From the Editor: Know the Reader, Know Thyself
Coincidentally, Samir “Mr. Magazine” Husni also has the customer on his mind in this issue. In his Mr. Magazine’s M.O. column, he cites examples of what it means to put customers first. In 1922, DeWitt Wallace and Lila Acheson were trying to create a quick-read compendium of the most valuable books and articles of the day, but couldn’t get any established publishers interested in the idea. When they founded Reader’s Digest, they believed it would succeed because they knew it was something they themselves would buy. Publishing, as Tyrangiel said, cannot be reduced to a “recipe that you can pass from one title to another or from one editor to another. Most of it really comes down to a belief in your own judgment.”

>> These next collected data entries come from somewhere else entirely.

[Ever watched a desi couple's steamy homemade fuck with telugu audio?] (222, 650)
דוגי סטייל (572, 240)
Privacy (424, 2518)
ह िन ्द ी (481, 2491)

Like Tyrangiel, Reiman and the rest, we would be wise to set aside marketing plans and platform-conquering for a moment and think about what it really means to be the reader. What made any of us care about print and digital media in the first place? Great writing, pictures and design, and their effect on us. The magazines we love understand what we want from them, and manage to deliver every time. When I’m fed up with the hype and politics surrounding some sensationalized story, and I turn to the New Yorker or The Atlantic for a measured, authoritative, 10,000-foot (if not 10,000-word) treatment of the issue, I’m more than just engaged. I’m grateful. In Tyrangiel’s terminology, those publications have made themselves indispensable. Isn’t that what we all want our products to be?
It’s worth mentioning that the “be the customer” rule also should apply to advertising, and that while publishers and marketers have long understood what pleases the beholder in print, those insights sometimes seem to fall away when it comes to putting ads on tablets. In our guest column this month, Dianne Kennedy of IDEAlliance lays out a path for creating the “good” while avoiding the “bad” and the “ugly” on this platform. The problem? Fitting tablet advertising into production workflows. The solution? A new set of terminology and standards to ensure that everyone is on the same page (so to speak).